**Problems to solve:**
a – Answer these questions using the article about the UPS cargo plane crash at Louisville, one answer per line and marked the same way:
(i) Where was the MD-11 freighter headed?
(ii) How many of the plane's engines detached from the left wing?
(iii) About how far did the debris field stretch?
b – Continue the article about the UPS cargo plane crash at Louisville, starting after its last sentence.

**Document:**
US federal safety investigators have located the “black box” recorders from the wreckage of a UPS (UPS.N) cargo plane that crashed in flames on takeoff from the airport at Louisville, Kentucky, killing at least 12 people, officials said on Wednesday.
Todd Inman, a member of the National Transportation Safety Board, also confirmed that a large “plume of fire” erupted around the plane’s left wing and that one of its three engines detached from that wing as the wide-body jet was rolling down the runway.
The 34-year-old MD-11 freighter was bound for Honolulu with three crew members aboard when it crashed just after clearing a fence at the end of the runway during takeoff on Tuesday evening, striking several structures just beyond airport property, Inman said.
The plane was immediately engulfed in a fireball, igniting a string of blazes and scattering a debris field that stretched about a half a mile (800 m) through an industrial corridor, including a petroleum recycling facility that was set ablaze and exploded.
The crash and ensuing fires also forced a shutdown of the airport for the night and disrupted airport-based operations at the UPS Worldport facility, the company’s global cargo hub for its air shipments worldwide, slowing delivery services.

**Provided material:**

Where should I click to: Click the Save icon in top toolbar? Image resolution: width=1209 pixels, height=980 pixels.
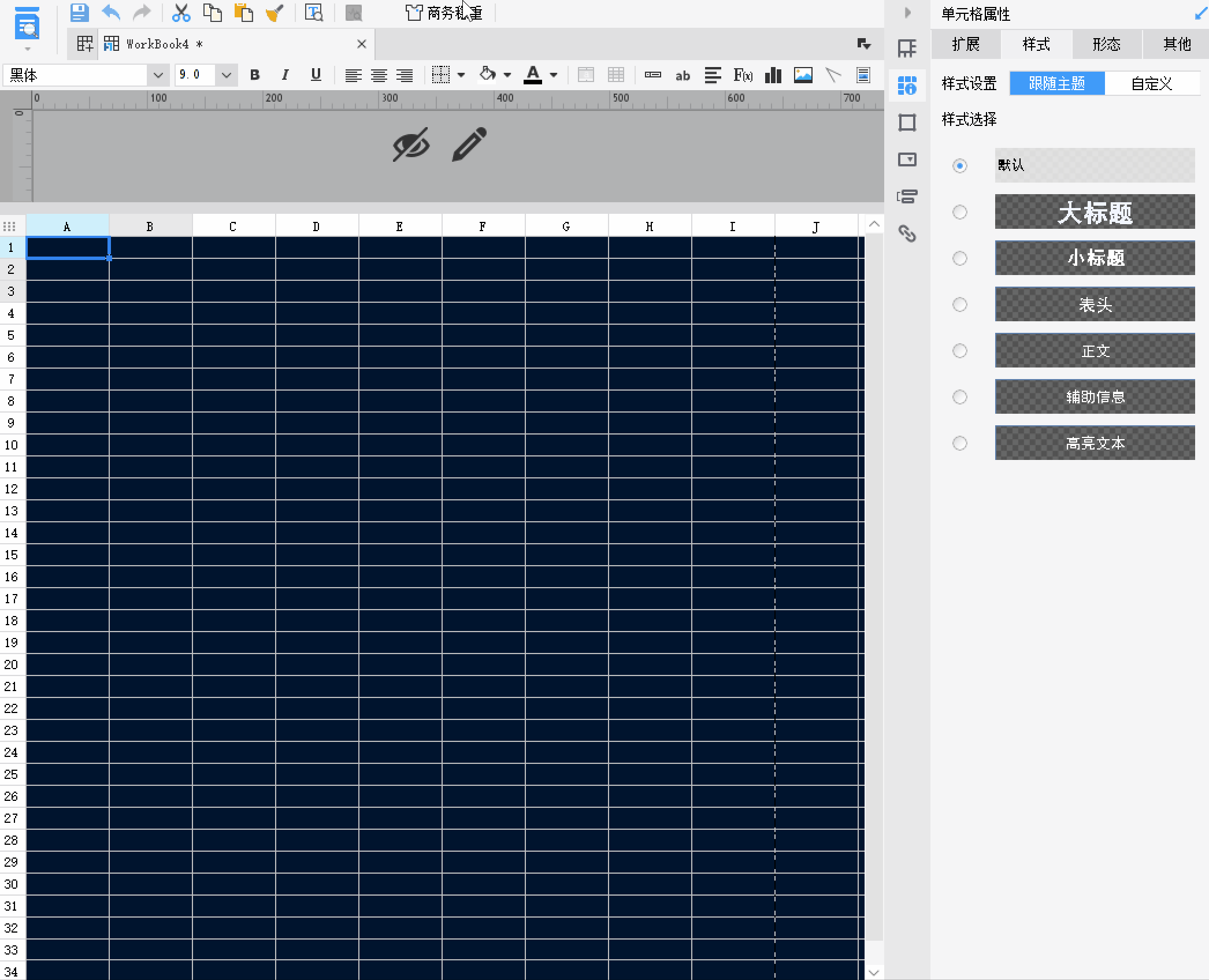(x=79, y=13)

**Set of answers:**
a –
(i) Honolulu
(ii) One of its three engines
(iii) About half a mile (800 m)

b –
Inman, in the first NTSB briefing since the disaster, said the flight data recorder and cockpit voice recorder were built to withstand crash impacts and intense heat from fires, and they appeared to be intact when located on Wednesday amid the crash debris.
“We feel comfortable that once we get these to our lab in (Washington) D.C., that we will be able to get a good readout of the applicable data, and that will be yet another point of information that will really help us understand what happened,” Inman told reporters.
The NTSB typically issues preliminary reports on major air crashes within 30 days, but it takes 12 to 24 months to complete a full investigation, make a finding of probable cause and issue recommendations to help avoid similar incidents.
Earlier on Wednesday, Governor Andy Beshear declared a state of emergency in Kentucky aimed at hastening the flow of disaster response resources to the scene of the crash.
As of Wednesday evening, at least nine people were confirmed to have been killed on the ground, in addition to the three members of the plane’s crew who perished, according to authorities.
“I’m deeply saddened to share that the death toll has risen to 12, with several individuals still unaccounted for,” Louisville Mayor Craig Greenberg said on social media platform X as recovery teams continued to pick through the crash zone.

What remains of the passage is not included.